- 元の文書 -
この動きは、ブリュッセルがAppleのアンチステアリング行為に対し5億ユーロの制裁金を課し、同社がエコシステムの更なる開放を怠った場合には追加制裁を科すと警告してから3か月後に起こった。広報担当者は9to5Macに対し、Appleは欧州委員会の立場に「同意できない」とし、7月7日の期限前に控訴する予定だが、当面は従わなければならないと述べた。

開発者コミュニティからの反応は迅速だった。Epic GamesのCEO、ティム・スウィーニー氏は、改定された手数料を「改革を装ったジャンク経済学」と呼び、代替の支払い方法を求める開発者を依然として不利にしていると主張した。一方、EUの規制当局は、業界関係者と協議し、Appleの提案がDMA要件を満たしているかどうかを「慎重に評価」した上で、今後の対応を決定すると述べた。

今のところ、開発者は新たなプロモーションの自由度を直ちに導入できるが、多くの開発者は、新たな手数料体系が、長年競争を阻害していると主張してきた金銭的負担を軽減するのか、それとも単に再配分するだけなのかを見極めようとしている。アップルの控訴と欧州委員会の判断は、この政策転換が真の自由化となるのか、それともEUと大手IT企業との拡大する独占禁止法をめぐる争いにおける単なる小競り合いに過ぎないのかを決定づける可能性がある。

- 作業内容 -
元の文書の「開発者コミュニティからの反応」から下の「後の対応を決定すると述べた。」までを、一字も変えずにすべて書き写してください。 この後に続く一覧は、元の文書とは別の資料です。

- データ部分 -
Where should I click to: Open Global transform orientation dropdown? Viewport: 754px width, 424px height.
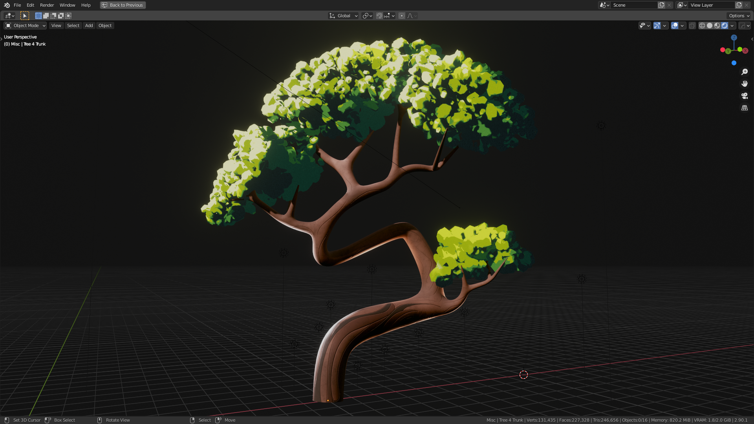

- 期待される出力 -
開発者コミュニティからの反応は迅速だった。Epic GamesのCEO、ティム・スウィーニー氏は、改定された手数料を「改革を装ったジャンク経済学」と呼び、代替の支払い方法を求める開発者を依然として不利にしていると主張した。一方、EUの規制当局は、業界関係者と協議し、Appleの提案がDMA要件を満たしているかどうかを「慎重に評価」した上で、今後の対応を決定すると述べた。